__Textauszug__:
ARD-Beitrag zu Licht und Schlafrhythmus

Quelle ARD/You Tube

So haben Forscher zum Beispiel nachgewiesen, dass genetische Varianten des clock-Gens beim Menschen zu manisch-depressivem Verhalten führen können, und Medikamente gegen Depressionen oder Schizophrenie können gestörte Rhythmen wieder synchronisieren.

In der Glasgower Studie zeigten diejenigen mit gestörtem Tag-Nacht-Rhythmus längere Reaktionszeiten – ein indirektes Mass für Funktion des Gehirns. «Wir sehen bei vielen Patienten mit gestörter Hirnfunktion – etwa Alzheimer – Störungen des Tag- und Nacht-Rhythmus», sagt Perneczky.

__Arbeitsauftrag__:
Setze den Text über Tag-Nacht-Rhythmus und Hirnfunktion im Anschluss an seinen letzten Satz fort.

__Datenauszug__:
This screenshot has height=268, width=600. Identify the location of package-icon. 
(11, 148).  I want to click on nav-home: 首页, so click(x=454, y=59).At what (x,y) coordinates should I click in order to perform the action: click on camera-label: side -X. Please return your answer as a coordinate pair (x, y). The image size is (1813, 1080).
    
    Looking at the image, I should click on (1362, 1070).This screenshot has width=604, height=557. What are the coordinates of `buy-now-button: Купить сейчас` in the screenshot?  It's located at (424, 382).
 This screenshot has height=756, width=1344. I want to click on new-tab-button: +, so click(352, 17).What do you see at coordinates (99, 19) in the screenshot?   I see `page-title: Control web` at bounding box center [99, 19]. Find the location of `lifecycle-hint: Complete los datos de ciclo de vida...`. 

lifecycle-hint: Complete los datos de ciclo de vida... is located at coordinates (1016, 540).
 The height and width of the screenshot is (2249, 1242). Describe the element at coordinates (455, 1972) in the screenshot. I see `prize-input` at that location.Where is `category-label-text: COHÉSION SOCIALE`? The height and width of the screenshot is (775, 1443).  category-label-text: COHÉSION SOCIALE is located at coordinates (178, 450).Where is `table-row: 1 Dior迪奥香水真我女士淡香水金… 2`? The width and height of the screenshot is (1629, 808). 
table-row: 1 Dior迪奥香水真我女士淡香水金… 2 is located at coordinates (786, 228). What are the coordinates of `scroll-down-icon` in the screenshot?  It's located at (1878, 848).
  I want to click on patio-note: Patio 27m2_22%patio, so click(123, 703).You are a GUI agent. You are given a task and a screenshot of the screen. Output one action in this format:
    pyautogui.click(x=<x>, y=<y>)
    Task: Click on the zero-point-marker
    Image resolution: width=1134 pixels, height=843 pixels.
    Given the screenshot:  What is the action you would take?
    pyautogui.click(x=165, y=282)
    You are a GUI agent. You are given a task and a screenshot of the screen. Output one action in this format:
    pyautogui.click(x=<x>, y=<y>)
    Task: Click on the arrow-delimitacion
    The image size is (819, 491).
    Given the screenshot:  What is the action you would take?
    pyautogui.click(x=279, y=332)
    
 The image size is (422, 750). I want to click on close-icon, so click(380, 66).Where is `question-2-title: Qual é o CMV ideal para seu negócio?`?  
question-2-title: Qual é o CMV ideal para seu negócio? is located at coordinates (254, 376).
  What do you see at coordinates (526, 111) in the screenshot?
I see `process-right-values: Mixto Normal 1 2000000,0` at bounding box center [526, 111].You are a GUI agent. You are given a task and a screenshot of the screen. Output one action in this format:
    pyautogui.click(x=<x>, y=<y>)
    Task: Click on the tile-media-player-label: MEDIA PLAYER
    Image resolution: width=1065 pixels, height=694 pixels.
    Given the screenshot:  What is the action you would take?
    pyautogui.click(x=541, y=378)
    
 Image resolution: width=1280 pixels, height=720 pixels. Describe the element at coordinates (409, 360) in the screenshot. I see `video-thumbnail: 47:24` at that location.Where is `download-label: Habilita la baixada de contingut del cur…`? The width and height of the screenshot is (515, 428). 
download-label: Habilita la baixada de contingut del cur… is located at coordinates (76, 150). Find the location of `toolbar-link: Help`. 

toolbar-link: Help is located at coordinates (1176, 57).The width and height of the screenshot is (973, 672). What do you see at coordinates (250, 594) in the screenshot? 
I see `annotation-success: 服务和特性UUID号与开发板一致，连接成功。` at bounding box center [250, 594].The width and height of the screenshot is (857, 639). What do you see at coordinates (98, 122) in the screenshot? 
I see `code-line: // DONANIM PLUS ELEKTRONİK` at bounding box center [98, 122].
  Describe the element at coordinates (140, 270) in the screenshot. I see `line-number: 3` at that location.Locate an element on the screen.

__Lösung__:
Typisch ist das Sundowning: Am Abend werden die Betroffenen unruhig, laufen umher, sind nervös und können nicht schlafen.

«Bei Alzheimer wird unter anderem auch das Nervengebiet im Hirn geschädigt, in dem sich die innere Uhr befindet – das könnte die Störung der zirkadianen Rhythmik erklären», sagt Perneczky.

Robert Perneczky.Bild PD

Die Erkenntnisse über die innere Uhr haben längst Einzug in sein Behandlungsspektrum gefunden: Tipps zum besseren Schlafen gehören bei ihm zur Standardtherapie, Schichtarbeitern rät er, entweder nachts oder tags zu arbeiten und nicht ständig im Wechsel.

Zusätzlichen Stress solle man vermeiden, weil dieser zusätzlich das Risiko für psychische Krankheiten erhöhe. «Hatte man selbst oder jemand in der Familie schon mal Depressionen oder andere psychische Krankheiten, ist das umso wichtiger», sagt der Psychiater.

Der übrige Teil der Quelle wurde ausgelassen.